┌─ DATA SHOWN

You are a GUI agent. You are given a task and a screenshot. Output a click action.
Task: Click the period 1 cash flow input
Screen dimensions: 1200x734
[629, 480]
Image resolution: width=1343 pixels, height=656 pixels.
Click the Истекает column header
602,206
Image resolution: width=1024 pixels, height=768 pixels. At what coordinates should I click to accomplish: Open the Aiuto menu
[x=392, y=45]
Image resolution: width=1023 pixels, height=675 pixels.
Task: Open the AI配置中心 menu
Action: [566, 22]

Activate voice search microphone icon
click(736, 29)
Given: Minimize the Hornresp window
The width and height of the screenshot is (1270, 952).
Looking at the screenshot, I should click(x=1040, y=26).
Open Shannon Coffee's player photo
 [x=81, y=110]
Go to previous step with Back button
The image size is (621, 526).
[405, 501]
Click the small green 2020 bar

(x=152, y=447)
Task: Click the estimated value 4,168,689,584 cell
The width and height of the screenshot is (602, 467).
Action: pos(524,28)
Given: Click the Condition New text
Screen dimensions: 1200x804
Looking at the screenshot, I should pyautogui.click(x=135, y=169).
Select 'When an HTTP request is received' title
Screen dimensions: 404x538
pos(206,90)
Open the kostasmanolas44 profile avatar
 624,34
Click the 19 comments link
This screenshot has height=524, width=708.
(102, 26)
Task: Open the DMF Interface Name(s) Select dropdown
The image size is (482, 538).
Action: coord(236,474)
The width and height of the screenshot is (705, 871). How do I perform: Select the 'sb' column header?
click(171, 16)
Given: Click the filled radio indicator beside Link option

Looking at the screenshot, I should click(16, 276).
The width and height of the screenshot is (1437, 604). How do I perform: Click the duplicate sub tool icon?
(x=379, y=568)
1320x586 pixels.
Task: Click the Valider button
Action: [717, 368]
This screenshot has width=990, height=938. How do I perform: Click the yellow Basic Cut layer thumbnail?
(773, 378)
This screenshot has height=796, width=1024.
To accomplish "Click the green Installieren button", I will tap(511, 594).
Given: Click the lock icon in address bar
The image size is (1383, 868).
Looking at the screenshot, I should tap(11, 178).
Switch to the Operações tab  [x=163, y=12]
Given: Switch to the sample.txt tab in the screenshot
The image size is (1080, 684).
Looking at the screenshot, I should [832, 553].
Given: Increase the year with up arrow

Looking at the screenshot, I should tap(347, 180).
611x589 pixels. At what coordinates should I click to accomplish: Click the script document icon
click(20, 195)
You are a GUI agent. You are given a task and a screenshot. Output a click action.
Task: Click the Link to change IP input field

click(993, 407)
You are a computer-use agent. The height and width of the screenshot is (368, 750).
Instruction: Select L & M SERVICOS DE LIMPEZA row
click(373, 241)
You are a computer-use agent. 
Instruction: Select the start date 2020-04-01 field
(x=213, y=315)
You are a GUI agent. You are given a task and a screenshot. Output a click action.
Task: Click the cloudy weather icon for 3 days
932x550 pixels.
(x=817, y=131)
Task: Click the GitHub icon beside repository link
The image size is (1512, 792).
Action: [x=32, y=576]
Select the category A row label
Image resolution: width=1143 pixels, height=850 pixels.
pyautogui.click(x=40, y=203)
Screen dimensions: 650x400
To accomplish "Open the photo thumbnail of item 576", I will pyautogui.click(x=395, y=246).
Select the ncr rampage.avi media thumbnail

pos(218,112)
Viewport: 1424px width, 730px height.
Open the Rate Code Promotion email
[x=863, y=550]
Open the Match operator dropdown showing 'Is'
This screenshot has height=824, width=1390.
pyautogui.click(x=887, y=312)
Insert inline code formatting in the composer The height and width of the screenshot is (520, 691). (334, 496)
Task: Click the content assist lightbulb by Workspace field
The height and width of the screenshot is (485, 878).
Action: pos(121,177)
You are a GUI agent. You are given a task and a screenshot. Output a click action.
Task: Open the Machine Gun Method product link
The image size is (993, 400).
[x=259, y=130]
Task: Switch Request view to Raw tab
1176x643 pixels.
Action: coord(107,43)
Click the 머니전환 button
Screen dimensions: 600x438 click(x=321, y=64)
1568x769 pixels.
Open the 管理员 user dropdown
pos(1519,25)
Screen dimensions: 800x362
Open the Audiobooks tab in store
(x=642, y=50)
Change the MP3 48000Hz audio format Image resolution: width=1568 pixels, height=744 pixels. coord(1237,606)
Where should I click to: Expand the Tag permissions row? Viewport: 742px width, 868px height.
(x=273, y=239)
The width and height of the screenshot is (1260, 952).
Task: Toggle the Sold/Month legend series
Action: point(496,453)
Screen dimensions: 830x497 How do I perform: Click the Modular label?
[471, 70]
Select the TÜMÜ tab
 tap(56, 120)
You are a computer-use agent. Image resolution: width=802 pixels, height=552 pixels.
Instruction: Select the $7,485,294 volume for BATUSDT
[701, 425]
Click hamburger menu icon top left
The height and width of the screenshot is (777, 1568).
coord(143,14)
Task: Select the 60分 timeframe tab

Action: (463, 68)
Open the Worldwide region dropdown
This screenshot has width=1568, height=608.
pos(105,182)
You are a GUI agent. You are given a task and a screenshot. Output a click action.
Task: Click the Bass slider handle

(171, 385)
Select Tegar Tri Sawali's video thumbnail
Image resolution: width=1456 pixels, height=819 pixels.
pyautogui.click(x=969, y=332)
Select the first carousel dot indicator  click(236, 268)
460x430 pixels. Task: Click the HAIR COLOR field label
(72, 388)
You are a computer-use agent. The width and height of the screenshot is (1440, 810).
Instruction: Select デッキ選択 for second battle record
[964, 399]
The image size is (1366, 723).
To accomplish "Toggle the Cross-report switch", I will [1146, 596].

└─

WHAT THE TASK REQUIRES: Each entry is to be returned in full, character for character.

SOLUTION:
You are a GUI agent. You are given a task and a screenshot. Output a click action.
Task: Click the period 1 cash flow input
Screen dimensions: 1200x734
[629, 480]
Image resolution: width=1343 pixels, height=656 pixels.
Click the Истекает column header
602,206
Image resolution: width=1024 pixels, height=768 pixels. At what coordinates should I click to accomplish: Open the Aiuto menu
[x=392, y=45]
Image resolution: width=1023 pixels, height=675 pixels.
Task: Open the AI配置中心 menu
Action: [566, 22]

Activate voice search microphone icon
click(736, 29)
Given: Minimize the Hornresp window
The width and height of the screenshot is (1270, 952).
Looking at the screenshot, I should click(x=1040, y=26).
Open Shannon Coffee's player photo
 [x=81, y=110]
Go to previous step with Back button
The image size is (621, 526).
[405, 501]
Click the small green 2020 bar

(x=152, y=447)
Task: Click the estimated value 4,168,689,584 cell
The width and height of the screenshot is (602, 467).
Action: pos(524,28)
Given: Click the Condition New text
Screen dimensions: 1200x804
Looking at the screenshot, I should pyautogui.click(x=135, y=169).
Select 'When an HTTP request is received' title
Screen dimensions: 404x538
pos(206,90)
Open the kostasmanolas44 profile avatar
 624,34
Click the 19 comments link
This screenshot has height=524, width=708.
(102, 26)
Task: Open the DMF Interface Name(s) Select dropdown
The image size is (482, 538).
Action: coord(236,474)
The width and height of the screenshot is (705, 871). How do I perform: Select the 'sb' column header?
click(171, 16)
Given: Click the filled radio indicator beside Link option

Looking at the screenshot, I should click(16, 276).
The width and height of the screenshot is (1437, 604). How do I perform: Click the duplicate sub tool icon?
(x=379, y=568)
1320x586 pixels.
Task: Click the Valider button
Action: [717, 368]
This screenshot has width=990, height=938. How do I perform: Click the yellow Basic Cut layer thumbnail?
(773, 378)
This screenshot has height=796, width=1024.
To accomplish "Click the green Installieren button", I will tap(511, 594).
Given: Click the lock icon in address bar
The image size is (1383, 868).
Looking at the screenshot, I should tap(11, 178).
Switch to the Operações tab  [x=163, y=12]
Given: Switch to the sample.txt tab in the screenshot
The image size is (1080, 684).
Looking at the screenshot, I should [832, 553].
Given: Increase the year with up arrow

Looking at the screenshot, I should tap(347, 180).
611x589 pixels. At what coordinates should I click to accomplish: Click the script document icon
click(20, 195)
You are a GUI agent. You are given a task and a screenshot. Output a click action.
Task: Click the Link to change IP input field

click(993, 407)
You are a computer-use agent. The height and width of the screenshot is (368, 750).
Instruction: Select L & M SERVICOS DE LIMPEZA row
click(373, 241)
You are a computer-use agent. 
Instruction: Select the start date 2020-04-01 field
(x=213, y=315)
You are a GUI agent. You are given a task and a screenshot. Output a click action.
Task: Click the cloudy weather icon for 3 days
932x550 pixels.
(x=817, y=131)
Task: Click the GitHub icon beside repository link
The image size is (1512, 792).
Action: [x=32, y=576]
Select the category A row label
Image resolution: width=1143 pixels, height=850 pixels.
pyautogui.click(x=40, y=203)
Screen dimensions: 650x400
To accomplish "Open the photo thumbnail of item 576", I will pyautogui.click(x=395, y=246).
Select the ncr rampage.avi media thumbnail

pos(218,112)
Viewport: 1424px width, 730px height.
Open the Rate Code Promotion email
[x=863, y=550]
Open the Match operator dropdown showing 'Is'
This screenshot has height=824, width=1390.
pyautogui.click(x=887, y=312)
Insert inline code formatting in the composer The height and width of the screenshot is (520, 691). (334, 496)
Task: Click the content assist lightbulb by Workspace field
The height and width of the screenshot is (485, 878).
Action: pos(121,177)
You are a GUI agent. You are given a task and a screenshot. Output a click action.
Task: Open the Machine Gun Method product link
The image size is (993, 400).
[x=259, y=130]
Task: Switch Request view to Raw tab
1176x643 pixels.
Action: coord(107,43)
Click the 머니전환 button
Screen dimensions: 600x438 click(x=321, y=64)
1568x769 pixels.
Open the 管理员 user dropdown
pos(1519,25)
Screen dimensions: 800x362
Open the Audiobooks tab in store
(x=642, y=50)
Change the MP3 48000Hz audio format Image resolution: width=1568 pixels, height=744 pixels. coord(1237,606)
Where should I click to: Expand the Tag permissions row? Viewport: 742px width, 868px height.
(x=273, y=239)
The width and height of the screenshot is (1260, 952).
Task: Toggle the Sold/Month legend series
Action: point(496,453)
Screen dimensions: 830x497 How do I perform: Click the Modular label?
[471, 70]
Select the TÜMÜ tab
 tap(56, 120)
You are a computer-use agent. Image resolution: width=802 pixels, height=552 pixels.
Instruction: Select the $7,485,294 volume for BATUSDT
[701, 425]
Click hamburger menu icon top left
The height and width of the screenshot is (777, 1568).
coord(143,14)
Task: Select the 60分 timeframe tab

Action: (463, 68)
Open the Worldwide region dropdown
This screenshot has width=1568, height=608.
pos(105,182)
You are a GUI agent. You are given a task and a screenshot. Output a click action.
Task: Click the Bass slider handle

(171, 385)
Select Tegar Tri Sawali's video thumbnail
Image resolution: width=1456 pixels, height=819 pixels.
pyautogui.click(x=969, y=332)
Select the first carousel dot indicator  click(236, 268)
460x430 pixels. Task: Click the HAIR COLOR field label
(72, 388)
You are a computer-use agent. The width and height of the screenshot is (1440, 810).
Instruction: Select デッキ選択 for second battle record
[964, 399]
The image size is (1366, 723).
To accomplish "Toggle the Cross-report switch", I will [1146, 596].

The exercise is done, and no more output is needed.